-- EXTRACT start --

The best practices these early-adopting Open Graph fitness apps are using can be boiled down to:
Use Facebook Login: Fitness apps like Endomondo use Facebook Login as an effective way to drive user sign-up on mobile. For more on getting started for iOS 3.0, click here, and for more on Android, see here.
Make stories contextual: Contextual stories generally result in better click through rates on Facebook. For example, using the map layout for news feed stories – as Endomondo does – makes the run much more interesting and encourages friends to click through to see it. Fitness apps should also consider adding friend tagging – as Nike does – so people can share who they’re running with.
Understand intent of user publishing: Be sure to utilize explicit sharing when a user is actively posting about non-routine fitness activity, such as a specific achievement. For example, RunKeeper uses the explicit share API to prompt users to share their completed activity, such as furthest distance achieved. Routine actions should be published without using the explicit sharing API, like how Endomondo shares all activities logged once a person authorizes the app.
The blog explained how the four apps have made use of Facebook’s developer tools to attact millions of users worldwide.
Nike+ Running: With the Nike+ Running app, runners can post maps of their runs and key running stats like average pace and total distance covered. And, people can tag the friends they’re running with, making it easy to find their most frequent running buddies. As friends see people’s runs on Facebook, they can comment or like the story, which sends live audio cheers to the runner for extra motivation. Nike+ Running saw a 77% increase in traffic from Facebook after implementing Open Graph.

-- EXTRACT end --
-- MATERIAL start --

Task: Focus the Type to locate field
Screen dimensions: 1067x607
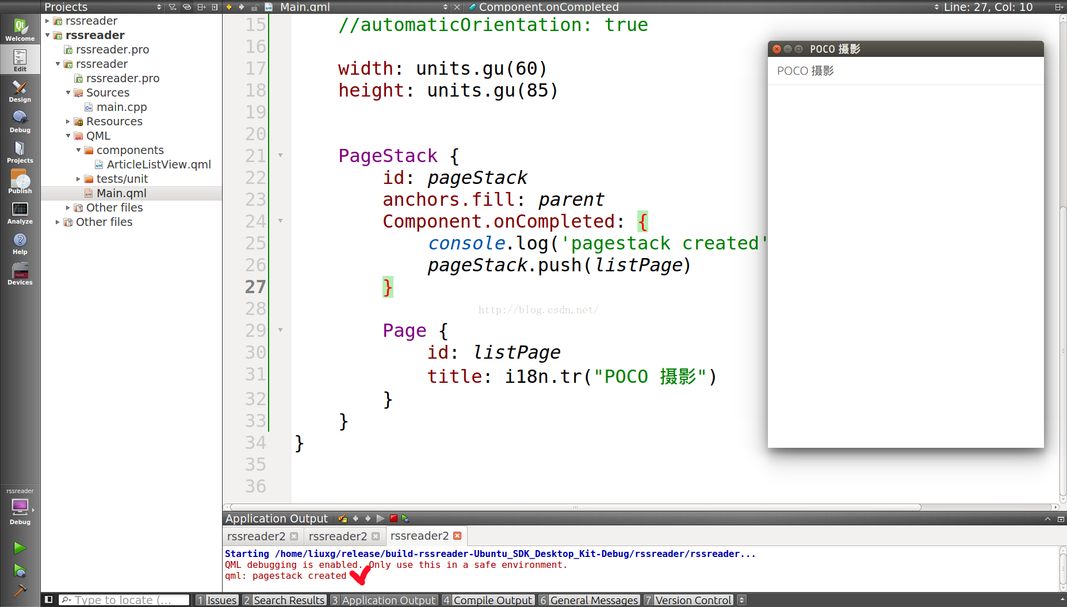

-- MATERIAL end --

• **TO-DO LIST**:
a) In the piece on Open Graph fitness apps, what increase in traffic from Facebook did Nike+ Running see after implementing Open Graph?
b) Resume the piece on Open Graph fitness apps after its last sentence.

• **FINAL RESULTS**:
a) A 77% increase.

b)
Endomondo: Endomondo turns mobile phones into free personal trainers, enabling people to share runs, hikes and bike rides with friends on Facebook. Since integrating with Open Graph in March, people share more than 90,000 workouts on Facebook every day, and traffic from Facebook has increased by more than 150%. They’ve had 11 million downloads, and referrals from Facebook mobile have grown by 400%.
RunKeeper: With 11 million users, RunKeeper enables people to track distance, time, pace, calories burned and routes of fitness activity. RunKeeper has seen daily Facebook installs increase by 3X since implementing Facebook Login. And since implementing Open Graph, they have seen a 25% increase in referral traffic from shared RunKeeper activities.
runtastic: runtastic’s apps for iPhone, Android, Blackberry, and Windows Phone 7 make it easier to achieve fitness goals, enabling people to track all their fitness activities and share their success with friends. About one third of all registrations are now done via Open Graph, and most of these occur via mobile. Additionally, 20% of all activities are shared via Open Graph, and they’ve seen a 25% increase in traffic because of Facebook.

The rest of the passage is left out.